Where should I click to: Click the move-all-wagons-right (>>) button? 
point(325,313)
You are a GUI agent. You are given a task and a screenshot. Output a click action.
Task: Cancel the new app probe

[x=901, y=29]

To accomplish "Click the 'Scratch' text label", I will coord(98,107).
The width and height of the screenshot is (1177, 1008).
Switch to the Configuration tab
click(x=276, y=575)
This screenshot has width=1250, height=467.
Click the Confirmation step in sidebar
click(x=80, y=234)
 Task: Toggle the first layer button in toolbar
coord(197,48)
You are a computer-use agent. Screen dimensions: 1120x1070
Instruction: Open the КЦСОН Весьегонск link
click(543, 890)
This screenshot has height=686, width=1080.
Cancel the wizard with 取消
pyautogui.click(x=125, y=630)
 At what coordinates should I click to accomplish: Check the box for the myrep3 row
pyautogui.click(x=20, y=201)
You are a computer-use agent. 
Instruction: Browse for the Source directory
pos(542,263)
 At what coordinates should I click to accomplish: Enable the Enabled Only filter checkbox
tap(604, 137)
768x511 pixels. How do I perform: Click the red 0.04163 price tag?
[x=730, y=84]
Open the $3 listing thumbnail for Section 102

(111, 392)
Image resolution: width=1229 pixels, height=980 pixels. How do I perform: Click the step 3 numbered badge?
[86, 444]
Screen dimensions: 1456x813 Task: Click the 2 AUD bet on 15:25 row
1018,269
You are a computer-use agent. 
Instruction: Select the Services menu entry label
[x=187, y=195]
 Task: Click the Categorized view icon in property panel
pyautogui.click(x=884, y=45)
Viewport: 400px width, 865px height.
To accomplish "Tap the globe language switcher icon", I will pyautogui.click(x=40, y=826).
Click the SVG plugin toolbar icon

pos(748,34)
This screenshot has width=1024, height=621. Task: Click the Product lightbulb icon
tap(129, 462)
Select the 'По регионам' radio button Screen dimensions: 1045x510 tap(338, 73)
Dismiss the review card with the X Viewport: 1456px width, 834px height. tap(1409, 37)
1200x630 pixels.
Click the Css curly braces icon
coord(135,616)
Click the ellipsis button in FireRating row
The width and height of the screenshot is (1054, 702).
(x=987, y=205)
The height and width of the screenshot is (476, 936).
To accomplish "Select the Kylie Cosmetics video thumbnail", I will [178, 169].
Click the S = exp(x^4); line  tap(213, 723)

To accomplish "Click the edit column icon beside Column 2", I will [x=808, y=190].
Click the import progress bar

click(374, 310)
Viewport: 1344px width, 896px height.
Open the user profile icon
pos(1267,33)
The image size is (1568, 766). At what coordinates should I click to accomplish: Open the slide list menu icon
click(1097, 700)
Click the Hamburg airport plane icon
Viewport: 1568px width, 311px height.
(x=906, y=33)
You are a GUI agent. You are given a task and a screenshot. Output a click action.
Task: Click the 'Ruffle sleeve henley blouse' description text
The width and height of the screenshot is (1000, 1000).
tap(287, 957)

◆ ◆ ◆ ◆

Task objective: Set the data down once more, exactly as it stands.

Answer for this exercise:
Where should I click to: Click the move-all-wagons-right (>>) button? 
point(325,313)
You are a GUI agent. You are given a task and a screenshot. Output a click action.
Task: Cancel the new app probe

[x=901, y=29]

To accomplish "Click the 'Scratch' text label", I will coord(98,107).
The width and height of the screenshot is (1177, 1008).
Switch to the Configuration tab
click(x=276, y=575)
This screenshot has width=1250, height=467.
Click the Confirmation step in sidebar
click(x=80, y=234)
 Task: Toggle the first layer button in toolbar
coord(197,48)
You are a computer-use agent. Screen dimensions: 1120x1070
Instruction: Open the КЦСОН Весьегонск link
click(543, 890)
This screenshot has height=686, width=1080.
Cancel the wizard with 取消
pyautogui.click(x=125, y=630)
 At what coordinates should I click to accomplish: Check the box for the myrep3 row
pyautogui.click(x=20, y=201)
You are a computer-use agent. 
Instruction: Browse for the Source directory
pos(542,263)
 At what coordinates should I click to accomplish: Enable the Enabled Only filter checkbox
tap(604, 137)
768x511 pixels. How do I perform: Click the red 0.04163 price tag?
[x=730, y=84]
Open the $3 listing thumbnail for Section 102

(111, 392)
Image resolution: width=1229 pixels, height=980 pixels. How do I perform: Click the step 3 numbered badge?
[86, 444]
Screen dimensions: 1456x813 Task: Click the 2 AUD bet on 15:25 row
1018,269
You are a computer-use agent. 
Instruction: Select the Services menu entry label
[x=187, y=195]
 Task: Click the Categorized view icon in property panel
pyautogui.click(x=884, y=45)
Viewport: 400px width, 865px height.
To accomplish "Tap the globe language switcher icon", I will pyautogui.click(x=40, y=826).
Click the SVG plugin toolbar icon

pos(748,34)
This screenshot has width=1024, height=621. Task: Click the Product lightbulb icon
tap(129, 462)
Select the 'По регионам' radio button Screen dimensions: 1045x510 tap(338, 73)
Dismiss the review card with the X Viewport: 1456px width, 834px height. tap(1409, 37)
1200x630 pixels.
Click the Css curly braces icon
coord(135,616)
Click the ellipsis button in FireRating row
The width and height of the screenshot is (1054, 702).
(x=987, y=205)
The height and width of the screenshot is (476, 936).
To accomplish "Select the Kylie Cosmetics video thumbnail", I will [178, 169].
Click the S = exp(x^4); line  tap(213, 723)

To accomplish "Click the edit column icon beside Column 2", I will [x=808, y=190].
Click the import progress bar

click(374, 310)
Viewport: 1344px width, 896px height.
Open the user profile icon
pos(1267,33)
The image size is (1568, 766). At what coordinates should I click to accomplish: Open the slide list menu icon
click(1097, 700)
Click the Hamburg airport plane icon
Viewport: 1568px width, 311px height.
(x=906, y=33)
You are a GUI agent. You are given a task and a screenshot. Output a click action.
Task: Click the 'Ruffle sleeve henley blouse' description text
The width and height of the screenshot is (1000, 1000).
tap(287, 957)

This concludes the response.